In any event, we agree with the Supreme Court's additional determination that the defendant abandoned the vials found on the roof of the car by surreptitiously concealing them in his clenched fist and then depositing them on the roof while speaking with the officer. These actions support the conclusion that the defendant hoped to avoid arrest by engaging in this deliberate and calculated course of conduct (see, People v Boodle, 47 N.Y.2d 398, cert denied 444 U.S. 969; People v Rivers, 176 A.D.2d 902; People v Rivera, 175 A.D.2d 78; People v Wade, 137 A.D.2d 638).

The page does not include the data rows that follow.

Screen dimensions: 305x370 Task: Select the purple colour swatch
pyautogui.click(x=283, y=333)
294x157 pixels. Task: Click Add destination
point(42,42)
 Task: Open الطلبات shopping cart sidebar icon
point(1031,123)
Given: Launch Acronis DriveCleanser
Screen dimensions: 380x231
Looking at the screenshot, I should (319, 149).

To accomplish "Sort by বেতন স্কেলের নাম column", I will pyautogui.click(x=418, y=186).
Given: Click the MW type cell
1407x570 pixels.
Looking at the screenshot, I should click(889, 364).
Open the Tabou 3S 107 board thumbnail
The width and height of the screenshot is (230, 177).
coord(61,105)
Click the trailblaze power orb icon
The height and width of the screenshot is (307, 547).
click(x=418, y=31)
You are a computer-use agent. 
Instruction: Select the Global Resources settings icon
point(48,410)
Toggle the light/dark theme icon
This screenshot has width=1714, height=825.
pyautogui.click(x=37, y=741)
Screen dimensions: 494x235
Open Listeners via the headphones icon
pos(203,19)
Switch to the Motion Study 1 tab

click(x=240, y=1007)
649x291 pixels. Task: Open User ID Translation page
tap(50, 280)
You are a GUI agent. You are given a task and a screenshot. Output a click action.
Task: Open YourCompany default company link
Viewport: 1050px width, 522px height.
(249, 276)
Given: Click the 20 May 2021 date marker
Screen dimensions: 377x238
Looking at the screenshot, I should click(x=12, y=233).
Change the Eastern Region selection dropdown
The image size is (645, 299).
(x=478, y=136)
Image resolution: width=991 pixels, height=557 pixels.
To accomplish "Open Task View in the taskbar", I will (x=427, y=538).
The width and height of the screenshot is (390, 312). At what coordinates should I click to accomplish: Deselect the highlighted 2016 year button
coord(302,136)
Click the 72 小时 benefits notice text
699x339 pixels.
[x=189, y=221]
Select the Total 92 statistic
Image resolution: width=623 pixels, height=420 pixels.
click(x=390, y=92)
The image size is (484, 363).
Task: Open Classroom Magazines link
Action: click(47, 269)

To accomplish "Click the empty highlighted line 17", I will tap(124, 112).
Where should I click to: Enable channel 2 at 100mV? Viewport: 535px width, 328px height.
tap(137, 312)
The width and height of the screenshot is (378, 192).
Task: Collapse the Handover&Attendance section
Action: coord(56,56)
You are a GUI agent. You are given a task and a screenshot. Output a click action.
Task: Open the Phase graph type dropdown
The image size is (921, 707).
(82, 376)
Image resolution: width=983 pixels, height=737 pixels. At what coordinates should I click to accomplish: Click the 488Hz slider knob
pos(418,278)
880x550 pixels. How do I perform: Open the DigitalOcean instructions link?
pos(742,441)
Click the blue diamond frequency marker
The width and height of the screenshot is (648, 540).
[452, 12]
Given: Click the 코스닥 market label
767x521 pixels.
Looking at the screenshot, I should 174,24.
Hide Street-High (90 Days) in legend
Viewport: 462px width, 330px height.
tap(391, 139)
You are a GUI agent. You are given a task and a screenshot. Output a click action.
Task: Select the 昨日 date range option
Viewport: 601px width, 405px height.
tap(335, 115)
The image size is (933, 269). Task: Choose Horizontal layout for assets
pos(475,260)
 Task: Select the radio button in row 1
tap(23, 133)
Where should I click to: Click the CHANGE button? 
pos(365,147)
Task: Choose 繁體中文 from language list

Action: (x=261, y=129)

Finally, the court properly found that the additional vials of crack-cocaine recovered from the defendant's person were admissible. While the record demonstrates that the vials were discovered as the result of an illegally obtained statement, such "secondary" evidence was nevertheless admissible in this case pursuant to the doctrine of inevitable discovery. Inasmuch as the defendant was subjected to an inventory search at the precinct following his arrest, there was a very great likelihood "that the evidence sought to be suppressed would inevitably have been discovered irrespective of the initial wrong" (People v Stith, 69 N.Y.2d 313, 318). Thompson, J.P., Bracken, Sullivan and Lawrence, JJ., concur.